Requirement -
Copy the lines exactly as they stand, from the line containing "Where should I click to: Open" through the last line.

Dataset extract -

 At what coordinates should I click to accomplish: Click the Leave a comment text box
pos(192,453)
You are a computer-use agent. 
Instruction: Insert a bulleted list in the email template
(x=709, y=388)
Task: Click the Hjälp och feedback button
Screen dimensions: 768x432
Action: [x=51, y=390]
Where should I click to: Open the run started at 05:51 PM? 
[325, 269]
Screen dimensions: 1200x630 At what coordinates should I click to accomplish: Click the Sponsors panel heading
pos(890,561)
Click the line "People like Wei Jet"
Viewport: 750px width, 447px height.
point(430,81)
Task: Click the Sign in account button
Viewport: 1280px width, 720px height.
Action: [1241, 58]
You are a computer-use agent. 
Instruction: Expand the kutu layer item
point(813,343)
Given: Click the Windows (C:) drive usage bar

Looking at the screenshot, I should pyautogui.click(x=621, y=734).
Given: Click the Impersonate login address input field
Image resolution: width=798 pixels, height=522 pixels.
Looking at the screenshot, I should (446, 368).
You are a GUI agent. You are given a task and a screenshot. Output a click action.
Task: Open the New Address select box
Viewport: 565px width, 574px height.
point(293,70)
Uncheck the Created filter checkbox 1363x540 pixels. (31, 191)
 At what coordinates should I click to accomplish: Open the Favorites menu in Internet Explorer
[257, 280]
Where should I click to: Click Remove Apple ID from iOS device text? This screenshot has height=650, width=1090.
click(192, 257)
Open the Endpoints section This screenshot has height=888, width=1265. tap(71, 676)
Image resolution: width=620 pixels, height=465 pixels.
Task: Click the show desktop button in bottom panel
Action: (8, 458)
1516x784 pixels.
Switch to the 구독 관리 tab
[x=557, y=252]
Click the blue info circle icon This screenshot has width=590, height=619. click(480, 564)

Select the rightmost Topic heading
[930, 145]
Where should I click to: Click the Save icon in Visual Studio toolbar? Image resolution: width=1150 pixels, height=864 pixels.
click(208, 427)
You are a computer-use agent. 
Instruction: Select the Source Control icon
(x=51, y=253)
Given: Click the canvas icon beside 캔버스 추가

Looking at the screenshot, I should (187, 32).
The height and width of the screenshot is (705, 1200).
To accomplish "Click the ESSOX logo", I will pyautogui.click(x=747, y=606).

Answer below -
Where should I click to: Open the run started at 05:51 PM? 
[325, 269]
Screen dimensions: 1200x630 At what coordinates should I click to accomplish: Click the Sponsors panel heading
pos(890,561)
Click the line "People like Wei Jet"
Viewport: 750px width, 447px height.
point(430,81)
Task: Click the Sign in account button
Viewport: 1280px width, 720px height.
Action: [1241, 58]
You are a computer-use agent. 
Instruction: Expand the kutu layer item
point(813,343)
Given: Click the Windows (C:) drive usage bar

Looking at the screenshot, I should pyautogui.click(x=621, y=734).
Given: Click the Impersonate login address input field
Image resolution: width=798 pixels, height=522 pixels.
Looking at the screenshot, I should (446, 368).
You are a GUI agent. You are given a task and a screenshot. Output a click action.
Task: Open the New Address select box
Viewport: 565px width, 574px height.
point(293,70)
Uncheck the Created filter checkbox 1363x540 pixels. (31, 191)
 At what coordinates should I click to accomplish: Open the Favorites menu in Internet Explorer
[257, 280]
Where should I click to: Click Remove Apple ID from iOS device text? This screenshot has height=650, width=1090.
click(192, 257)
Open the Endpoints section This screenshot has height=888, width=1265. tap(71, 676)
Image resolution: width=620 pixels, height=465 pixels.
Task: Click the show desktop button in bottom panel
Action: (8, 458)
1516x784 pixels.
Switch to the 구독 관리 tab
[x=557, y=252]
Click the blue info circle icon This screenshot has width=590, height=619. click(480, 564)

Select the rightmost Topic heading
[930, 145]
Where should I click to: Click the Save icon in Visual Studio toolbar? Image resolution: width=1150 pixels, height=864 pixels.
click(208, 427)
You are a computer-use agent. 
Instruction: Select the Source Control icon
(x=51, y=253)
Given: Click the canvas icon beside 캔버스 추가

Looking at the screenshot, I should (187, 32).
The height and width of the screenshot is (705, 1200).
To accomplish "Click the ESSOX logo", I will pyautogui.click(x=747, y=606).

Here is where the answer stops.